The successes of Cactus Jack, Mankind and Dude Love paled in comparison to the eventual triumph of Mick Foley, who feuded with anti-everyman The Rock in the heart of WWE's Attitude Era.
Foley's scruffy beard and doughy build were not indicative of an almost superhuman ability to absorb punishment.
It was that ability to take an unworldly beating that allowed Foley to become one of the biggest stars of WWE's most successful era.
2. Dusty Rhodes
Few wrestlers, if any, marketed their standing as a common man better than Dusty Rhodes.
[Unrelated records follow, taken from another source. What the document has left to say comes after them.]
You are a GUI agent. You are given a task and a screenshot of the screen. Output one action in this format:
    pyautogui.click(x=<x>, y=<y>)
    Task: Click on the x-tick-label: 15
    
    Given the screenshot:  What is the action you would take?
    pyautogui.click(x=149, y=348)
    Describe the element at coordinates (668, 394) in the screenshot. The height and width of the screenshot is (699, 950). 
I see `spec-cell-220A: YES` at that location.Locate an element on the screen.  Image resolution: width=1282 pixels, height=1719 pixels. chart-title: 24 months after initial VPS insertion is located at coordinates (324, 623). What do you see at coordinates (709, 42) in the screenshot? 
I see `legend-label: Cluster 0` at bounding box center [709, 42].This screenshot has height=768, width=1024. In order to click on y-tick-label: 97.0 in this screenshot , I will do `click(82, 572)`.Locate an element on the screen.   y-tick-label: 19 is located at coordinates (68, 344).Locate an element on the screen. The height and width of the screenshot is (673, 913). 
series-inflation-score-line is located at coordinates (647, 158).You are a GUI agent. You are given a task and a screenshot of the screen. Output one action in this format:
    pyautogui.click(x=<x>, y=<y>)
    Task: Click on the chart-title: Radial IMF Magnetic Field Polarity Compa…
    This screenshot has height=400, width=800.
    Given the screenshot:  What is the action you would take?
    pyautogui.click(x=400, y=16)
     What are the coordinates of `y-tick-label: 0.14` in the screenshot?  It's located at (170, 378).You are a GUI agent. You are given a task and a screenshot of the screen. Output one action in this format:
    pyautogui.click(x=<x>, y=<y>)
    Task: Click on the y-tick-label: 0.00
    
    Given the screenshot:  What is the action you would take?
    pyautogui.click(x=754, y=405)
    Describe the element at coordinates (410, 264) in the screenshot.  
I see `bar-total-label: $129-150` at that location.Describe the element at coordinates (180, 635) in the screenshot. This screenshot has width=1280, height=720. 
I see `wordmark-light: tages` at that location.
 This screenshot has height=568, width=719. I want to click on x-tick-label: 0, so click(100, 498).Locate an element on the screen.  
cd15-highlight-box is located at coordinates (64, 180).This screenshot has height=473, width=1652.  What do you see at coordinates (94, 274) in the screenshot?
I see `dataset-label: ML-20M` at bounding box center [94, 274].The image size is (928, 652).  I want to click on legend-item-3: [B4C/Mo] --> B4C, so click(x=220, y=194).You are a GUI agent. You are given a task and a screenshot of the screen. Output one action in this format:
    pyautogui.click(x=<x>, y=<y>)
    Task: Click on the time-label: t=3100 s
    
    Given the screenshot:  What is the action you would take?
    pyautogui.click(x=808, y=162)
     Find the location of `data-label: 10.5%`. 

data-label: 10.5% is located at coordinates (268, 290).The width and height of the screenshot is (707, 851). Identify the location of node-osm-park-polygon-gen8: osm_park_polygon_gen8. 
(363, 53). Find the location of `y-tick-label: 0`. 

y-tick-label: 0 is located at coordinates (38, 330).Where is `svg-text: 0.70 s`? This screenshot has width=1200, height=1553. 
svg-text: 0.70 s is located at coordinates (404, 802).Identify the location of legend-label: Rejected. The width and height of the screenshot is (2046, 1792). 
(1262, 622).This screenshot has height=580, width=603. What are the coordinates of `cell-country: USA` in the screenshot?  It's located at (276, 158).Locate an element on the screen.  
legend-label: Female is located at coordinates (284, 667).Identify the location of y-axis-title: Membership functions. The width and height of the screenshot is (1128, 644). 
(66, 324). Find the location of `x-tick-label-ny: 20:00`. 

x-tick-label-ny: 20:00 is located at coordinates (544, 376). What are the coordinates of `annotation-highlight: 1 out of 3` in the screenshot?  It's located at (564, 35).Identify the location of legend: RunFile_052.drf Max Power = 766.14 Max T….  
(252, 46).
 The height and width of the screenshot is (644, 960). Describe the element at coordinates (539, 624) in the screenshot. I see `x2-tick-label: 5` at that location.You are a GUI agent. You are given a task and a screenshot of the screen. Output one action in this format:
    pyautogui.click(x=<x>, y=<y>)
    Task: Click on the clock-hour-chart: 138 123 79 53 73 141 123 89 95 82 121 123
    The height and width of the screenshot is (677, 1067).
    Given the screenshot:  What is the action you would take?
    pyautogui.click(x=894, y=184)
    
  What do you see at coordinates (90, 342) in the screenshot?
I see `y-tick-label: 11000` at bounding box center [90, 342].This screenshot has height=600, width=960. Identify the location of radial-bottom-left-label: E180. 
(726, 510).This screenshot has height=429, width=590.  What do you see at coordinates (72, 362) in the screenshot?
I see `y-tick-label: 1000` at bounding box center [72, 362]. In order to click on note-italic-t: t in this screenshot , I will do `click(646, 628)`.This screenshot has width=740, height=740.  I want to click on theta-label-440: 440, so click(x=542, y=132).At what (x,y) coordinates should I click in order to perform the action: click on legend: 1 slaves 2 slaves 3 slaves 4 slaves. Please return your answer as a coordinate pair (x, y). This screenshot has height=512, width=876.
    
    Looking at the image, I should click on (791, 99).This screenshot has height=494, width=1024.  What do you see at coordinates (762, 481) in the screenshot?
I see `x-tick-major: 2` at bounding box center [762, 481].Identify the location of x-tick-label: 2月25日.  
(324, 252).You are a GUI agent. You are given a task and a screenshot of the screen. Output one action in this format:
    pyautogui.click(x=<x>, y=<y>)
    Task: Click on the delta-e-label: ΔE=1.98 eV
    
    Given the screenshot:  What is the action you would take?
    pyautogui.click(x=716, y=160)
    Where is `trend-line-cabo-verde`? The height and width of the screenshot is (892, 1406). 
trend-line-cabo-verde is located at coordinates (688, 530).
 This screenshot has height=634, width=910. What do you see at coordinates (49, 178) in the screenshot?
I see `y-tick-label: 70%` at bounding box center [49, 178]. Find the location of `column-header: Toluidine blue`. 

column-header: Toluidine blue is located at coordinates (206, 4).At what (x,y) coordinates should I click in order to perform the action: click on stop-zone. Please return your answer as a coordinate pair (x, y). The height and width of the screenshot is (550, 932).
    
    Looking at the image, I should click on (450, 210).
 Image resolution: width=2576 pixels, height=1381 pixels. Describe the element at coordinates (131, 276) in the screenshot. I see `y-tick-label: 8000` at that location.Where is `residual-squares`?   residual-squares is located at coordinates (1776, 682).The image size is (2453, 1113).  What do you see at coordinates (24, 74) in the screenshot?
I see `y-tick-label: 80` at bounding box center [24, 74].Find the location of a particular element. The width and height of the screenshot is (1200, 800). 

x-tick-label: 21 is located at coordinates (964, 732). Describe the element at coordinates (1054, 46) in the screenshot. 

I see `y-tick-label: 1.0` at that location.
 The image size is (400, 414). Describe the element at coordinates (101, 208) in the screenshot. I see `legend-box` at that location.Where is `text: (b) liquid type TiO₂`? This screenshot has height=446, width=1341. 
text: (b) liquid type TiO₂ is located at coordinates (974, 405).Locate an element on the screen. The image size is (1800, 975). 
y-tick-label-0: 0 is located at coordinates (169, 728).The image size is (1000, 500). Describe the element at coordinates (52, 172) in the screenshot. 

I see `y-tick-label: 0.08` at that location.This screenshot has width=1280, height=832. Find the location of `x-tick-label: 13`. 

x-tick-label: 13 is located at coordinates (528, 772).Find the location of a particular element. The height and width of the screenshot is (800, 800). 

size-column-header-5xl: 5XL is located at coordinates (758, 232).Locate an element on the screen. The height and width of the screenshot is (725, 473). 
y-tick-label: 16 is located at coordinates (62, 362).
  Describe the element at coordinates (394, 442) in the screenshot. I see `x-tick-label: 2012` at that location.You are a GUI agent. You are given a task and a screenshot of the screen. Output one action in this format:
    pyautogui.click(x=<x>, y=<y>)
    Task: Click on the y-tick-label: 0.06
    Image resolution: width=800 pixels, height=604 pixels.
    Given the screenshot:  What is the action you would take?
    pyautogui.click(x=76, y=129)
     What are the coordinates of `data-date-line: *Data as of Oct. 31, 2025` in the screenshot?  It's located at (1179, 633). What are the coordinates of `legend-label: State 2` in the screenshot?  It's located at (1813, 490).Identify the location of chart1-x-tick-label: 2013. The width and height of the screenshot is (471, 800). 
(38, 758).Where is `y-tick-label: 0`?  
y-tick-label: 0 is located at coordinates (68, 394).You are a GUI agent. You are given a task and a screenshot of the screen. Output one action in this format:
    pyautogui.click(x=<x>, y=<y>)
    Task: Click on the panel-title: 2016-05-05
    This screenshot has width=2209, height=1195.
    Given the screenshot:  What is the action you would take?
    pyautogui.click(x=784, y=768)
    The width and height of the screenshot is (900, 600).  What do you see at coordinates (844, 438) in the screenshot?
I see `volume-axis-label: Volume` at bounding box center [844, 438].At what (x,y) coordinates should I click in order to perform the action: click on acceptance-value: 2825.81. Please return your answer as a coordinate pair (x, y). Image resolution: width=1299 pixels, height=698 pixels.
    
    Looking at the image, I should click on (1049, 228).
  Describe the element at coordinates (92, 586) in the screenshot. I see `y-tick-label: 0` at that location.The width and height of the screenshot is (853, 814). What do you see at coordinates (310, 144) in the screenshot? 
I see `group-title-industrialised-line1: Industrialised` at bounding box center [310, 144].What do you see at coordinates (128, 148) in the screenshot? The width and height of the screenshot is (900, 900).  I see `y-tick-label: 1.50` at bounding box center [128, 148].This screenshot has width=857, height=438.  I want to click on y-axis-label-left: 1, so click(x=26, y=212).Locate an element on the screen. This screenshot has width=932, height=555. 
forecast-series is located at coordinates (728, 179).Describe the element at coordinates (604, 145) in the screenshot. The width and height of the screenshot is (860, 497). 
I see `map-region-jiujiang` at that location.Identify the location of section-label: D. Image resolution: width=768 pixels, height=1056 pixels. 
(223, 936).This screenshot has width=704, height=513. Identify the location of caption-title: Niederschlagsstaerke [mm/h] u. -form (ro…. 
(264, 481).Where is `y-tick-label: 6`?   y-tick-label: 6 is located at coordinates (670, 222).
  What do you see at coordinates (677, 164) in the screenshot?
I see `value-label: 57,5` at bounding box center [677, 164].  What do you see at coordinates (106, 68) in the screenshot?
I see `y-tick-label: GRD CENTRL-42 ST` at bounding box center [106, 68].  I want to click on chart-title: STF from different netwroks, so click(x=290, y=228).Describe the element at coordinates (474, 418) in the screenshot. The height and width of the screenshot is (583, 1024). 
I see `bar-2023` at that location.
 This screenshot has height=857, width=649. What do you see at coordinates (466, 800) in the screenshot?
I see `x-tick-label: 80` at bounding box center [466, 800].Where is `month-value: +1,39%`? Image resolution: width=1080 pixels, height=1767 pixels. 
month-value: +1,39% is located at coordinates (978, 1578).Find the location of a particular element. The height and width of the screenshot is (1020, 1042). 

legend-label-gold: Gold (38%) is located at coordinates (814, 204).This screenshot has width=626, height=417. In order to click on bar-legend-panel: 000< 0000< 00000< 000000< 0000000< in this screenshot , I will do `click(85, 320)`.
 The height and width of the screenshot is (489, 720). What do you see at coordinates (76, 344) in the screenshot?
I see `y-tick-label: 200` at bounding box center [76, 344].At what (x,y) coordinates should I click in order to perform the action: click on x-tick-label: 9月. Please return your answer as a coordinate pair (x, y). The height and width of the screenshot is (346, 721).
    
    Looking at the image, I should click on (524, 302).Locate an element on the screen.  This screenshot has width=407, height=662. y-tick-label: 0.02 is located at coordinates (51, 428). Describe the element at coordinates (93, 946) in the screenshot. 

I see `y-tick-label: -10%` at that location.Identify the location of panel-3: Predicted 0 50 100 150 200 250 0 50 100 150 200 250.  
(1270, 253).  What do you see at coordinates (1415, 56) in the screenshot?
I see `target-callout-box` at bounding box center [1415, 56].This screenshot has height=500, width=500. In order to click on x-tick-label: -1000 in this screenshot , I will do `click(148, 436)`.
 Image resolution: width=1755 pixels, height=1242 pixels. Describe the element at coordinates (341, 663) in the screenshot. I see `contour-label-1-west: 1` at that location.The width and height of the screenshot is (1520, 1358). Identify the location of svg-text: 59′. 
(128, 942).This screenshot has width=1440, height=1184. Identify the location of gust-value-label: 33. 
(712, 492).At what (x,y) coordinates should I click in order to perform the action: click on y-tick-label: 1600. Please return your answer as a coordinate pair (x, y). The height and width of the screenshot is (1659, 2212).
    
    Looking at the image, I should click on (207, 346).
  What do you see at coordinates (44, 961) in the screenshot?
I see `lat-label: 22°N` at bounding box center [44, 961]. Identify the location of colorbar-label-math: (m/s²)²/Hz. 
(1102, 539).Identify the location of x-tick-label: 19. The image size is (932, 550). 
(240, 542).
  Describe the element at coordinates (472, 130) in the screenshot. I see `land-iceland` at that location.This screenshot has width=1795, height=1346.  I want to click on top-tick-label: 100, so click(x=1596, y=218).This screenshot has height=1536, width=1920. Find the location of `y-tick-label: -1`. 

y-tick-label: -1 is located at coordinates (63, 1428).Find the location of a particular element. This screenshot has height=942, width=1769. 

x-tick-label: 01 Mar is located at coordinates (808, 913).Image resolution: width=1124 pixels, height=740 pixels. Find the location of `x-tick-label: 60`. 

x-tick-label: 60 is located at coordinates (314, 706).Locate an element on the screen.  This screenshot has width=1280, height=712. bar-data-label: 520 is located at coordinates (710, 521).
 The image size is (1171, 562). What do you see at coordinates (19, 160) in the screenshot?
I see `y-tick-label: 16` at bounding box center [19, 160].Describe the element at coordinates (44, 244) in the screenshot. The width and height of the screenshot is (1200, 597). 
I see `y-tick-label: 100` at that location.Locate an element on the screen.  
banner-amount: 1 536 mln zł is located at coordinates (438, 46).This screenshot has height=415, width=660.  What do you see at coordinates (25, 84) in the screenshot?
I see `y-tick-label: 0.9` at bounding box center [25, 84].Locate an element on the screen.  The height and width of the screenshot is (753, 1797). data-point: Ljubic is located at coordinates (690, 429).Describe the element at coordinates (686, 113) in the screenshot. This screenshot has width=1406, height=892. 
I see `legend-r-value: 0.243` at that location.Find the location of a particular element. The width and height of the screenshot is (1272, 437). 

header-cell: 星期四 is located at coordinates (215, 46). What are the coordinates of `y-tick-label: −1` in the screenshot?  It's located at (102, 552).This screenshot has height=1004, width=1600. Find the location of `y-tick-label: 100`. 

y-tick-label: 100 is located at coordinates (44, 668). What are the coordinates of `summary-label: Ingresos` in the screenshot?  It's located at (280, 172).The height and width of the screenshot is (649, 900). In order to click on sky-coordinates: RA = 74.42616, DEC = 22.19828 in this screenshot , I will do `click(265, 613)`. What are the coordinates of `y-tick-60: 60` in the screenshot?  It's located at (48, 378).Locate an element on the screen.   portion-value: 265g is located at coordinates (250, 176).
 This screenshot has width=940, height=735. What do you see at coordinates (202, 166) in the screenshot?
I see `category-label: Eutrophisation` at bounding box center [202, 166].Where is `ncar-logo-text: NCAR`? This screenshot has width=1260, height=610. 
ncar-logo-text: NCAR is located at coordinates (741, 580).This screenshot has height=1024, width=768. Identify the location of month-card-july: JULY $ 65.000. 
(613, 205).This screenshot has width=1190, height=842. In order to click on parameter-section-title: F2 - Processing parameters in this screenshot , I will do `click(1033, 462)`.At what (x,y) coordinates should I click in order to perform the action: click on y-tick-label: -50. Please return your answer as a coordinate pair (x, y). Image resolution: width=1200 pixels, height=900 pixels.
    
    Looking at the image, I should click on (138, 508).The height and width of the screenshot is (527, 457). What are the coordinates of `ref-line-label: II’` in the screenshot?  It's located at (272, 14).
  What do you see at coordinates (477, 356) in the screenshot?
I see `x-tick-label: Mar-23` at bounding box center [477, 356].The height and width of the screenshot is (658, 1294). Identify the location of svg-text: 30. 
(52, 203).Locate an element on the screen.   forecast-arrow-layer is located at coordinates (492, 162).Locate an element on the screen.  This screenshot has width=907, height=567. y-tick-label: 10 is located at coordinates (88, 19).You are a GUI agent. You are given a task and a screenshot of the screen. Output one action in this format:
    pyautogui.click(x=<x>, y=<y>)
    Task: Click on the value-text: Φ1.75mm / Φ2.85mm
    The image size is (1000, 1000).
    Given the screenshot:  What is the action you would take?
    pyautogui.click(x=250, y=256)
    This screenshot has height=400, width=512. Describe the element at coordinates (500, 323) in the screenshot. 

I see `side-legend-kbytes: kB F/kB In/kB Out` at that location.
The words were even ingrained in the lyrics of his WWE theme song.
With nicknames such as the American Dream and “the son of a plumber,” Rhodes was the personification of a dream come true.
It helped that Rhodes bared his body and competed in his trunks, a rarity even by today's standards, serving as a constant reminder of the mediocre attributes Rhodes was able to use to his advantage as a natural babyface.
Rhodes' legendary feuds with the Four Horsemen presented the perfect paradox of high-society stable of wrestling rock stars against the blue-collar underdog with the deck stacked against him.
Rhodes' shrewd exploits of his common-man character were evidence of his brilliant wrestling mind that allowed him to assume booking responsibilities across various promotions.
1. Daniel Bryan
Daniel Bryan's quest to the WWE World Heavyweight championship has been almost exclusively fan driven.
This is because corporate types, both in and out of the ring, did not feel that Bryan possessed the look or drawing ability to be a major star in the WWE.
Despite having a wrestling acumen that is largely unmatched by his contemporaries, it is Bryan's look of a small competitor with a large beard that won the hearts of fans everywhere.
His ordinary appeal turned a cult following into an impossible-to-ignore revolution branded as the Yes Movement. As long as Bryan is booked as an underdog facing seemingly insurmountable odds, he will continue to forge his legacy as the greatest everyman in professional wrestling history.